Exercise
Set the entries below down again, please. Match them exactly.

Source records

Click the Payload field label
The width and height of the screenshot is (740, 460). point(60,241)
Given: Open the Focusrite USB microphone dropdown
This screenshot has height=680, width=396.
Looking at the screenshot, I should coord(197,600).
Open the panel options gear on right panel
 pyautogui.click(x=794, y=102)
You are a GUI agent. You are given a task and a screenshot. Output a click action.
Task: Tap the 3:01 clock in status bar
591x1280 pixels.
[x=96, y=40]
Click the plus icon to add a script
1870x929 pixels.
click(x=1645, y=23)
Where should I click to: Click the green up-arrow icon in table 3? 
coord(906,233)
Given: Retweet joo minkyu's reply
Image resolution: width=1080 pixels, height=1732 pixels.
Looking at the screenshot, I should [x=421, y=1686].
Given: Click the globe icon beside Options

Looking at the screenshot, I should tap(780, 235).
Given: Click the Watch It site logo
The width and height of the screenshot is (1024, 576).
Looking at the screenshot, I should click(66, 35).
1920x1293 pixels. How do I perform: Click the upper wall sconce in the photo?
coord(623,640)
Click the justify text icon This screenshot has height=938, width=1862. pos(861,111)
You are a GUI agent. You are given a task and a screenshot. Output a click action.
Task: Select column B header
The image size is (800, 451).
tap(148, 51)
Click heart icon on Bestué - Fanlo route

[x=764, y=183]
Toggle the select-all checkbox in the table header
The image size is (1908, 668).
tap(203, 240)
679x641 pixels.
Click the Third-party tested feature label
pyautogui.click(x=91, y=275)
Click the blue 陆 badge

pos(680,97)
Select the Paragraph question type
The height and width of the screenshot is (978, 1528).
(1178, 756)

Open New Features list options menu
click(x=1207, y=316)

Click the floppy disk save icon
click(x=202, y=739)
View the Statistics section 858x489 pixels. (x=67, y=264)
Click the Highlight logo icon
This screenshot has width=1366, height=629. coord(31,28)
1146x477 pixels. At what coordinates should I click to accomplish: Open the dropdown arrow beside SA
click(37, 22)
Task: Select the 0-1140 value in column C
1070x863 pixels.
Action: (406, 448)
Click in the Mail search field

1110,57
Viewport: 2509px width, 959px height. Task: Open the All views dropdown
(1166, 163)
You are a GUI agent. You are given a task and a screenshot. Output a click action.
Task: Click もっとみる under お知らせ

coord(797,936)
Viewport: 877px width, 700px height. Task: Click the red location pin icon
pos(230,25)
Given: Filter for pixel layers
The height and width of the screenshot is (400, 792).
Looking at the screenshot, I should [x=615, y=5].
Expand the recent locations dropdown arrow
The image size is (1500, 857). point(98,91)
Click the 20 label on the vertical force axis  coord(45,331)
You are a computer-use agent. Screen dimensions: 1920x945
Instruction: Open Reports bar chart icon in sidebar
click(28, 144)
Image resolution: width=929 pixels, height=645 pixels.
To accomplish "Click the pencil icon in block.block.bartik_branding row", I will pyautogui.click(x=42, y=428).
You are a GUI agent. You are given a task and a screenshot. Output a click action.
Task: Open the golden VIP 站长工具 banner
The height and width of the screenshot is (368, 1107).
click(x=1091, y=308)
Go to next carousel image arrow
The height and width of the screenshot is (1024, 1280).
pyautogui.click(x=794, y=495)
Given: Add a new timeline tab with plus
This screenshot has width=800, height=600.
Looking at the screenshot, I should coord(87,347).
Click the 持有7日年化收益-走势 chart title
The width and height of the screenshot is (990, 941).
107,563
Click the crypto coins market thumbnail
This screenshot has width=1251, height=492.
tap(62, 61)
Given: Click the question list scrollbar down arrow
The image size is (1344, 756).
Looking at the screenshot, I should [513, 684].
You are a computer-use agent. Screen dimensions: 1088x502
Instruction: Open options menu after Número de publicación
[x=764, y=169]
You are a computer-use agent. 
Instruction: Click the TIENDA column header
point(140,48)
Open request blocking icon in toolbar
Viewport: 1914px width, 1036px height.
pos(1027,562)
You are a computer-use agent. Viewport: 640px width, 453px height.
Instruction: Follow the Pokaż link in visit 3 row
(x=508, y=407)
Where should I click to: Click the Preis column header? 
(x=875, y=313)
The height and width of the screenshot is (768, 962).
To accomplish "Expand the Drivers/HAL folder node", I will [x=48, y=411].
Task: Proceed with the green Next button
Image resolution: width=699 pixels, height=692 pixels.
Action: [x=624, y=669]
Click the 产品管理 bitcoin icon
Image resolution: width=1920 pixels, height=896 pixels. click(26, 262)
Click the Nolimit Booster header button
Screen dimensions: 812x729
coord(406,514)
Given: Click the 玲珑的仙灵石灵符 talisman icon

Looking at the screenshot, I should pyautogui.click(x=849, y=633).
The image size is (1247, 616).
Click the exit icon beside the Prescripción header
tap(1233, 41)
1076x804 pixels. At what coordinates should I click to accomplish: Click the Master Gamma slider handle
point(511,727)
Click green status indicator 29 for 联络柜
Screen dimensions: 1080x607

Response to the exercise
Click the Payload field label
The width and height of the screenshot is (740, 460). point(60,241)
Given: Open the Focusrite USB microphone dropdown
This screenshot has height=680, width=396.
Looking at the screenshot, I should coord(197,600).
Open the panel options gear on right panel
 pyautogui.click(x=794, y=102)
You are a GUI agent. You are given a task and a screenshot. Output a click action.
Task: Tap the 3:01 clock in status bar
591x1280 pixels.
[x=96, y=40]
Click the plus icon to add a script
1870x929 pixels.
click(x=1645, y=23)
Where should I click to: Click the green up-arrow icon in table 3? 
coord(906,233)
Given: Retweet joo minkyu's reply
Image resolution: width=1080 pixels, height=1732 pixels.
Looking at the screenshot, I should [x=421, y=1686].
Given: Click the globe icon beside Options

Looking at the screenshot, I should tap(780, 235).
Given: Click the Watch It site logo
The width and height of the screenshot is (1024, 576).
Looking at the screenshot, I should click(66, 35).
1920x1293 pixels. How do I perform: Click the upper wall sconce in the photo?
coord(623,640)
Click the justify text icon This screenshot has height=938, width=1862. pos(861,111)
You are a GUI agent. You are given a task and a screenshot. Output a click action.
Task: Select column B header
The image size is (800, 451).
tap(148, 51)
Click heart icon on Bestué - Fanlo route

[x=764, y=183]
Toggle the select-all checkbox in the table header
The image size is (1908, 668).
tap(203, 240)
679x641 pixels.
Click the Third-party tested feature label
pyautogui.click(x=91, y=275)
Click the blue 陆 badge

pos(680,97)
Select the Paragraph question type
The height and width of the screenshot is (978, 1528).
(1178, 756)

Open New Features list options menu
click(x=1207, y=316)

Click the floppy disk save icon
click(x=202, y=739)
View the Statistics section 858x489 pixels. (x=67, y=264)
Click the Highlight logo icon
This screenshot has width=1366, height=629. coord(31,28)
1146x477 pixels. At what coordinates should I click to accomplish: Open the dropdown arrow beside SA
click(37, 22)
Task: Select the 0-1140 value in column C
1070x863 pixels.
Action: (406, 448)
Click in the Mail search field

1110,57
Viewport: 2509px width, 959px height. Task: Open the All views dropdown
(1166, 163)
You are a GUI agent. You are given a task and a screenshot. Output a click action.
Task: Click もっとみる under お知らせ

coord(797,936)
Viewport: 877px width, 700px height. Task: Click the red location pin icon
pos(230,25)
Given: Filter for pixel layers
The height and width of the screenshot is (400, 792).
Looking at the screenshot, I should [x=615, y=5].
Expand the recent locations dropdown arrow
The image size is (1500, 857). point(98,91)
Click the 20 label on the vertical force axis  coord(45,331)
You are a computer-use agent. Screen dimensions: 1920x945
Instruction: Open Reports bar chart icon in sidebar
click(28, 144)
Image resolution: width=929 pixels, height=645 pixels.
To accomplish "Click the pencil icon in block.block.bartik_branding row", I will pyautogui.click(x=42, y=428).
You are a GUI agent. You are given a task and a screenshot. Output a click action.
Task: Open the golden VIP 站长工具 banner
The height and width of the screenshot is (368, 1107).
click(x=1091, y=308)
Go to next carousel image arrow
The height and width of the screenshot is (1024, 1280).
pyautogui.click(x=794, y=495)
Given: Add a new timeline tab with plus
This screenshot has width=800, height=600.
Looking at the screenshot, I should coord(87,347).
Click the 持有7日年化收益-走势 chart title
The width and height of the screenshot is (990, 941).
107,563
Click the crypto coins market thumbnail
This screenshot has width=1251, height=492.
tap(62, 61)
Given: Click the question list scrollbar down arrow
The image size is (1344, 756).
Looking at the screenshot, I should [513, 684].
You are a computer-use agent. Screen dimensions: 1088x502
Instruction: Open options menu after Número de publicación
[x=764, y=169]
You are a computer-use agent. 
Instruction: Click the TIENDA column header
point(140,48)
Open request blocking icon in toolbar
Viewport: 1914px width, 1036px height.
pos(1027,562)
You are a computer-use agent. Viewport: 640px width, 453px height.
Instruction: Follow the Pokaż link in visit 3 row
(x=508, y=407)
Where should I click to: Click the Preis column header? 
(x=875, y=313)
The height and width of the screenshot is (768, 962).
To accomplish "Expand the Drivers/HAL folder node", I will [x=48, y=411].
Task: Proceed with the green Next button
Image resolution: width=699 pixels, height=692 pixels.
Action: [x=624, y=669]
Click the 产品管理 bitcoin icon
Image resolution: width=1920 pixels, height=896 pixels. click(26, 262)
Click the Nolimit Booster header button
Screen dimensions: 812x729
coord(406,514)
Given: Click the 玲珑的仙灵石灵符 talisman icon

Looking at the screenshot, I should pyautogui.click(x=849, y=633).
The image size is (1247, 616).
Click the exit icon beside the Prescripción header
tap(1233, 41)
1076x804 pixels. At what coordinates should I click to accomplish: Click the Master Gamma slider handle
point(511,727)
Click green status indicator 29 for 联络柜
Screen dimensions: 1080x607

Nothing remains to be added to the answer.